Johnson: Parents who request foot orthoses for their children with asymptomatic flat feet need education about this problem rather than a foot orthosis. Although it is easier to merely prescribe the orthosis, in the long run, the family will be benefited by understanding the natural history of the flexible flatfoot in children. In the young child with a painful flatfoot deformity, a thorough workup with radiographs and possibly a CT scan, and other lab work as needed is important to rule out tarsal coalition, inflammatory disorders, neurologic disease, or some other type of problem that would be treated with other than a foot orthosis. I try to use modified over-the-counter foot orthoses for younger children if needed to reduce the cost and allow the parents to replace the orthoses easily as needed as the child’s foot grows.
Levine: Young children have options just like adults, but there may be even more leeway with what works. Starting with an off-the-shelf device is often successful. There are a variety of ways to provide this even with small feet. An orthotic shell for the right size foot can work wonders without having to go the route of a custom device. In a child, more fat in the foot and more reducibility make the simpler devices effective. However, there is no doubt that there are pathomechanical situations that require orthotic intervention.

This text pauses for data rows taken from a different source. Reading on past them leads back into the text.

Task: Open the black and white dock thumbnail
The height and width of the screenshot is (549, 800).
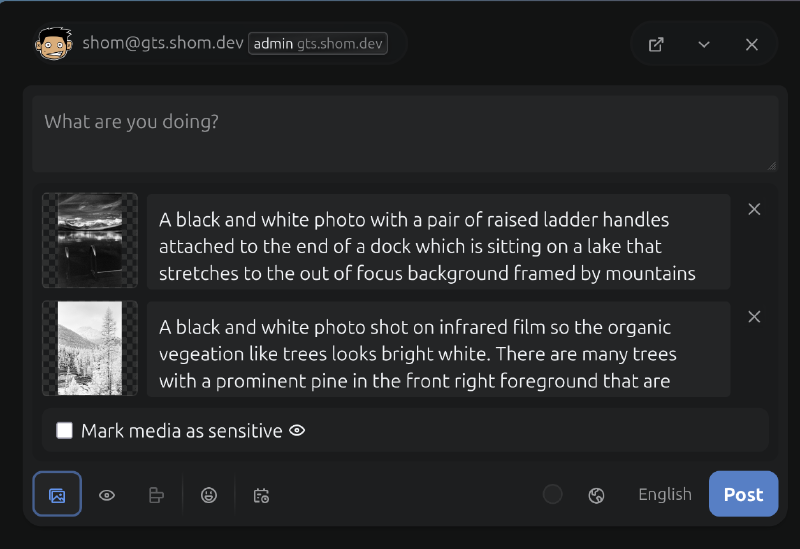Action: pos(90,241)
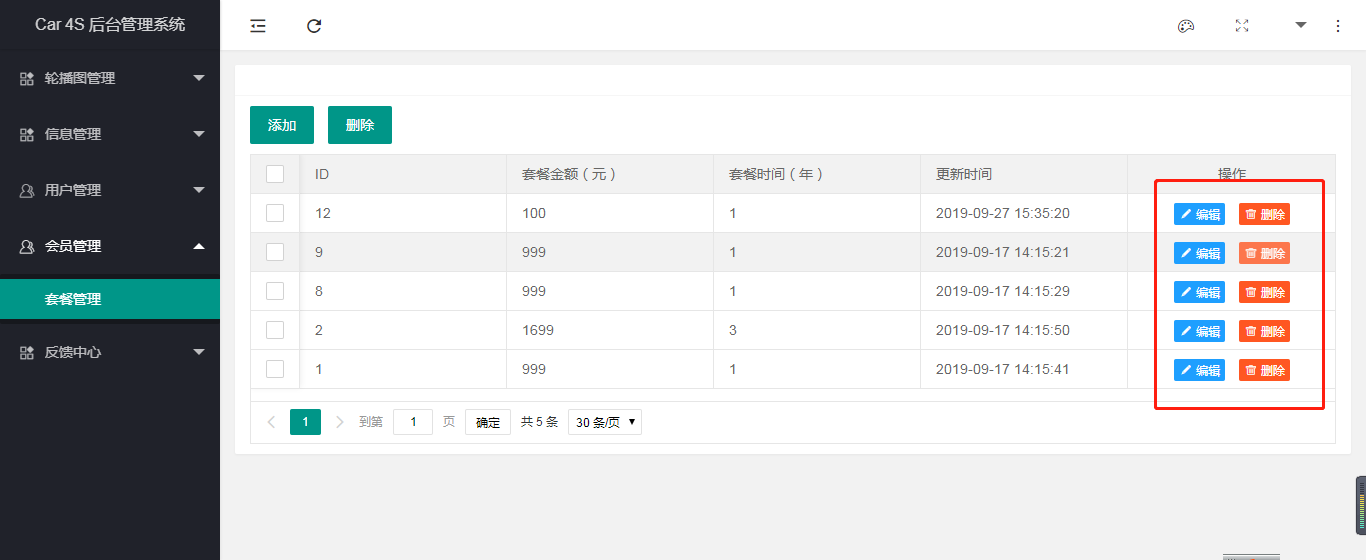The width and height of the screenshot is (1366, 560).
Task: Click the 编辑 button for ID 2
Action: pos(1199,331)
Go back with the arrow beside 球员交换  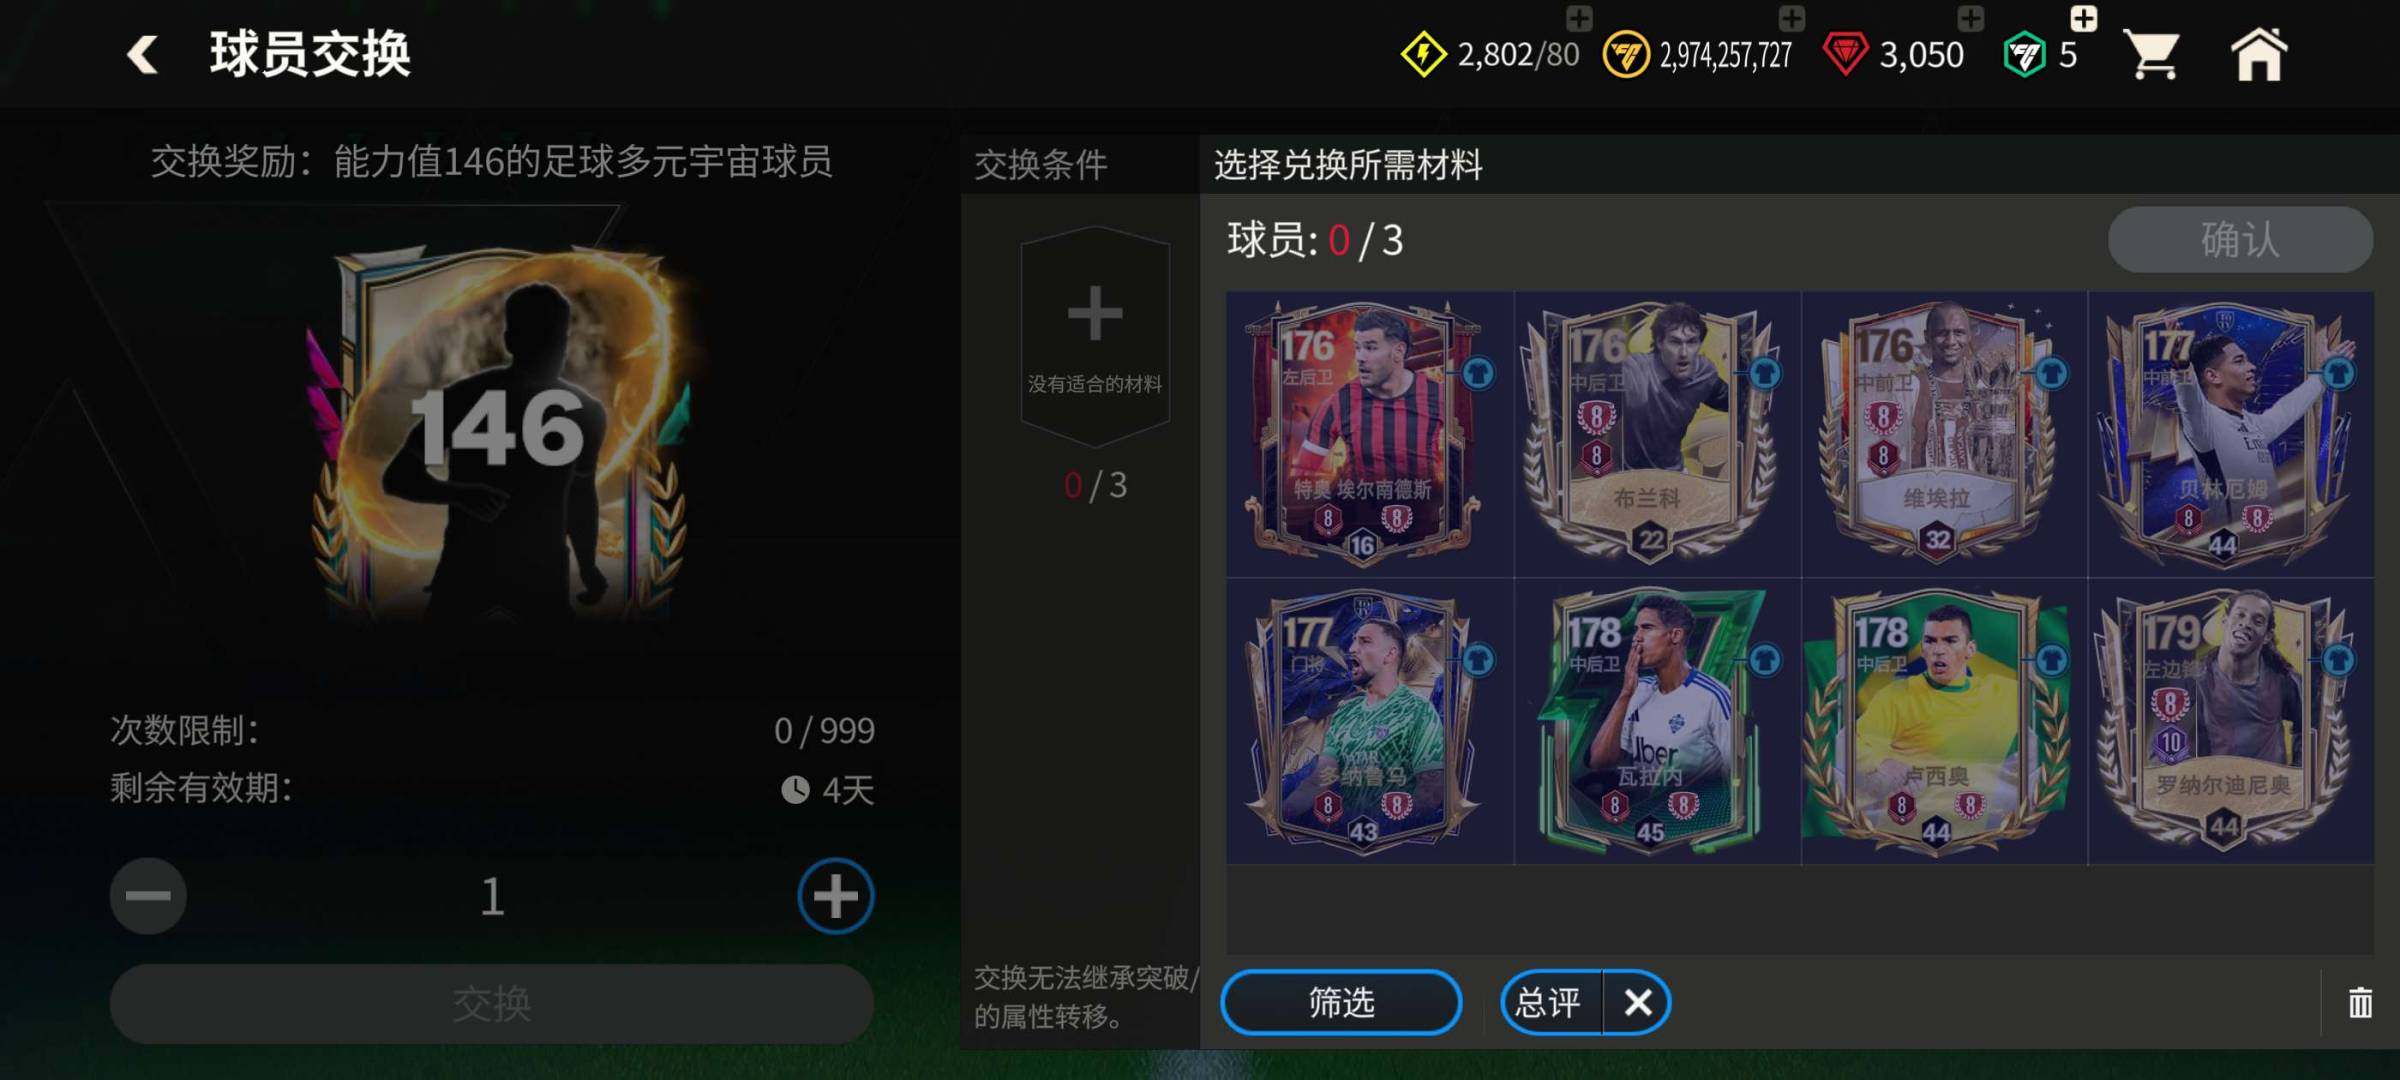click(143, 54)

Proof of this is when off-the-shelf devices don’t work and the custom devices do.
Scranton: The toughest problem in this age group is parental education, to teach patience and to insist on consistent annual follow-up to insure that growth proceeds physiologically.
Frey: How much effect does a foot orthosis have on the distribution of forces under the foot?
Scranton: Work published by me and McMaster clearly showed the alteration of forces under the foot in walking, jogging and sprinting, especially with the various foot types. There is an almost infinite amount of gait variation that can be seen from heel-strikers to the forefoot strikers, to cavus feet, to pes valgus feet, to toe-in toe-out, etc. The repetitive forces each foot is subject to (about 2.5 x body weight, multiplied by the hundreds of thousands of repetitions in a training athlete leads to the described overuse syndromes we’ve talked about. Numerous authors, and especially Cavanaugh, have clearly shown the beneficial effect of accommodative orthoses in altering these repetitive forces. These investigators lead the way in proving efficacy, and it is up to us to put into practice then principle.